In Ghana, English is generally not used at home or in the community, so students often have difficulty understanding it in the classroom. And as all subjects are taught in English, this low level of comprehension inhibits overall learning. Further, teachers aren’t teaching in their primary language, so naturally that creates another learning barrier. Not to mention that teachers risk formal penalties if they are caught using a local language when teaching.
This environment of fear that teachers are forced to operate in unfortunately leads to punishment of students who don’t use English, which translates to lack of student engagement and participation. In addition, it likely encourages a feeling in students that their local culture, of which language is a significant part, is unimportant or in some way wrong. This is all exacerbated by the fact that there is not a focus in Ghanaian education on developing oral communication proficiencies, but rather a heavy focus on reading comprehension, spelling, grammar, and writing skills, leading to students’ further lack of confidence in speaking English.
My conversation with the teacher frankly ended up leaving me somewhat questioning the purpose of my being here in Ghana. If the over-emphasis on English in the Ghanaian school system is inhibiting students’ general ability to learn, as he argued, why are we further entrenching the focus on English, rather than local languages? The last thing I want to do is be part of some “white savior complex,” making things worse rather than better.
However, the reality is that as Ghana continues to develop and become more integrated in the globalized world, public proficiency in English will be necessary, just as in any nation. English is used in finance, technology, global and regional institutions, etc.
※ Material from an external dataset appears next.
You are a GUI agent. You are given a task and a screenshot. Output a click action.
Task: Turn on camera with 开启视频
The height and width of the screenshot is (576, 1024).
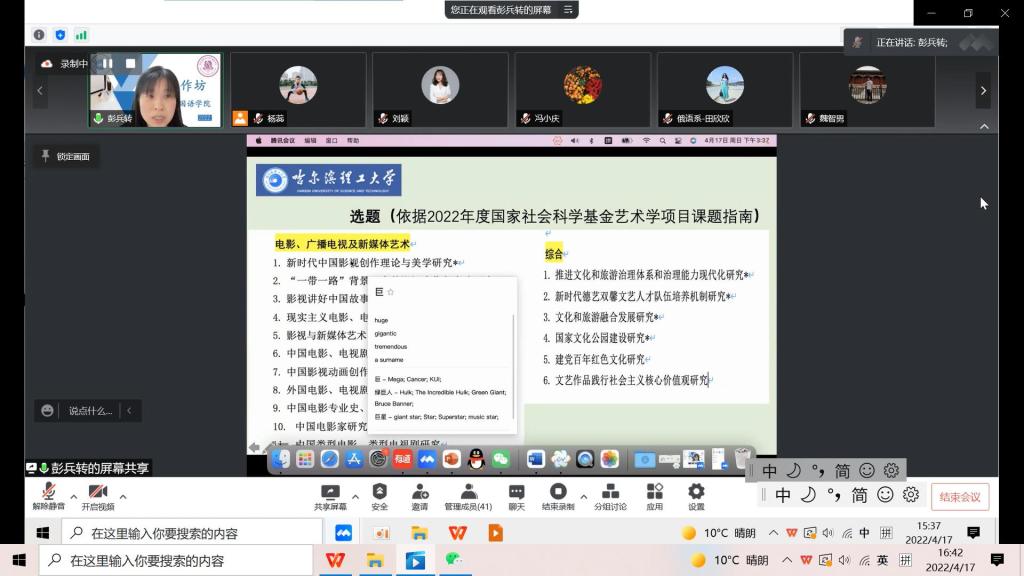(97, 492)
Without English competency, Ghana as a nation cannot hope to thrive in today’s global economy. This may sound somewhat self-serving, as I am a native English speaker, but ignoring the reality that English is a global language won’t help anyone. Second, Ghana is a nation in which over 80 distinct languages are spoken, and in many cases English is the only common language across the different regions.
This is not to say that English is the best language, or even the language that Ghanaian children should be taught in. There is plenty of research out there on how students learn best while being taught in their mother tongue. I realized very shortly after having that conversation with the teacher, during one of my program sessions, that one of the key factors in Exponential Education's success in improving students' proficiency in English and Math is actually the inclusion of local languages in teaching.
We encourage all of the tutors we train to use the local language in program sessions to ensure that the students fully comprehend the lessons. Further, the students are encouraged to verbally engage and participate in the lessons through games or other activities, giving them the space needed to practice speaking English. By positively linking Twi and English in the lessons in this way, and simultaneously providing a safe and fun learning environment, the students feel more comfortable speaking and learning English.
Students at our Peer-to-Peer tutoring sessions are encouraged to speak Twi, the language they speak at home and with friends. This means they can ask the questions they want to ask so that they understand the material fully.
So, despite this internal moral debate over the primacy of English, ultimately, I’m very happy with and proud of the work that Expo is doing in Ghana. Enabling children to learn in a language they understand has very real and significant impact that we have the fortunate opportunity to be a part of every day.